L’orchestre s’étoffe de vents et de percussions pour le Magnificat BWV 243 de Jean-Sébastien Bach (1685-1750). Celui-ci ne voyagea pas en Italie mais conquit également l’Europe à sa façon, s’inspirant de tous les styles et influençant par la suite lui-même d’autres compositeurs de toutes nationalités. L’une des nombreuses missions qui lui sont confiées en tant que maître de chapelle à la Thomaskirche est de composer une messe brève sur le Magnificat anima mea Dominum (Mon âme exalte le Seigneur) pour les vêpres des événements les plus importants dans le calendrier luthérien (Pâques, Pentecôte et Noël). Pour la fête de la Visitation de 1728, Bach reprend son premier Magnificat, composé pour la veille de Noël 1723, lui apportant un caractère plus joyeux et majestueux, notamment par l’ajout de trompettes. Le début du premier mouvement semble être un bref moment de mise en place entre les trompettes, un peu en retrait à l’arrière, et le reste de l’orchestre. Les interventions solistes ne manquent pas et sont l’occasion d’apprécier le sourire de la soprano Victoria Cassano, tant physique que vocal, la lumineuse et douce Zsuzsi Tøth en touchant duo avec le hautbois, la noble basse Geoffroy Buffière ou l’investi et autoritaire ténor Robert Buckland. Seul le duo du ténor Philippe Froeliger et du contre-ténor Jan Kullmann ne convainc pas totalement, leurs intentions semblant trop différentes, voire parfois opposées. En chœur, les chanteurs savent nourrir l’harmonie, absolument délicieuse lors du « Omnes generationes » (toutes les générations) du quatrième mouvement, joliment apaisante lors de la lente fugue du « Sicut locutus est ad patres » (Comme il l’avait dit à nos pères) et grandiose lors du final « Gloria Patri » (Gloire au Père).

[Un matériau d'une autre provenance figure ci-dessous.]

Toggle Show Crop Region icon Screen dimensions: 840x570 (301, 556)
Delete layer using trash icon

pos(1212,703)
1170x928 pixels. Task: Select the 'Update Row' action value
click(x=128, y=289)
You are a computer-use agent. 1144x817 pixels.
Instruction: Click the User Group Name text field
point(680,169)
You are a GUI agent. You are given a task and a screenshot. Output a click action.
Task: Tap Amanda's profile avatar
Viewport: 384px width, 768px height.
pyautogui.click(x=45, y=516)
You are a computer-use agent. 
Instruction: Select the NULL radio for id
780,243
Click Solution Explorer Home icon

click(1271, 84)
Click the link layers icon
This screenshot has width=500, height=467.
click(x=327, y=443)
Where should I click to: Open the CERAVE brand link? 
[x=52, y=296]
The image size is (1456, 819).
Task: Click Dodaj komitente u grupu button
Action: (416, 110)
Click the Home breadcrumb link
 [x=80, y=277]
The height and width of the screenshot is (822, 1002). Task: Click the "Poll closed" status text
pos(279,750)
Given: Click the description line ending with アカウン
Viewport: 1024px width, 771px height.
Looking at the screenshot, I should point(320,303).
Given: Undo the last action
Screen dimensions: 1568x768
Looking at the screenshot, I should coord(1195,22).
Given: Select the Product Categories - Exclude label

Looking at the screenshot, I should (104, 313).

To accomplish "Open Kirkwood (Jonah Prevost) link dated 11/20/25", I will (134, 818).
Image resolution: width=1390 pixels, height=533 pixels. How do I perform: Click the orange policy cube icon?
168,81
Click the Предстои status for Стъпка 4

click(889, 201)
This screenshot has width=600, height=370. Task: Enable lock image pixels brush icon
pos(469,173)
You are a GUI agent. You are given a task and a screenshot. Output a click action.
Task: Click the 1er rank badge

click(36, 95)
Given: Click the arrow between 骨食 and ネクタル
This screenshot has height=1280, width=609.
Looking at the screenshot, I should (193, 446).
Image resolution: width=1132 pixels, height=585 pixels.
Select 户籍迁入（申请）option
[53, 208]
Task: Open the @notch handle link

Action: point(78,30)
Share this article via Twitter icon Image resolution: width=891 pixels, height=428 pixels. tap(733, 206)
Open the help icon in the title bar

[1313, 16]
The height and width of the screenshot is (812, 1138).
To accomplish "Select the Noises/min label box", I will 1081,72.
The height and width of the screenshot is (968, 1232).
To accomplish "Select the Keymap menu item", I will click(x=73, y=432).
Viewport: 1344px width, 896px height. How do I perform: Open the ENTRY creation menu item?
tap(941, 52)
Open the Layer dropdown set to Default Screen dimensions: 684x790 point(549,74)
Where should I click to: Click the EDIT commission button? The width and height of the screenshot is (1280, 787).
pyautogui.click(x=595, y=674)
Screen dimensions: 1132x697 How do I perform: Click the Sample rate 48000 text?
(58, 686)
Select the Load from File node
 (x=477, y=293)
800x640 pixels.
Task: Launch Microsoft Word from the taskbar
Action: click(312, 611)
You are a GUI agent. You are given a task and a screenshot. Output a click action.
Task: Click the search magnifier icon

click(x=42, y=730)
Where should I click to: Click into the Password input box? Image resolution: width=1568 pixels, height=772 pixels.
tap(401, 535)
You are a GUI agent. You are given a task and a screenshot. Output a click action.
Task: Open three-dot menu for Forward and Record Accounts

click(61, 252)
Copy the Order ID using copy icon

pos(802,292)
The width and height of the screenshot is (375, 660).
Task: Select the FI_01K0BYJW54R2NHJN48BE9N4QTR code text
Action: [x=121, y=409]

La Messe en si mineur BWV 232 de Bach fait partie de la trop rare catégorie des œuvres à cinq voix. Bien que le public ne dissimule par son désir d’avoir toute une messe en bis, Lionel Meunier et son ensemble offrent le sublime chœur final « Dona nobis pacem ». Le public en est ravi d’avance et ne sort pas déçu. Entre autres qualités déjà remarquables et remarquées, l’accord final est si homogène qu’il évoque le son d’un orgue. Les saluts sont si chaleureux que Vox Luminis offre en ter le grandiose final du Magnificat, « sicut erat in principio » : comme il était au commencement.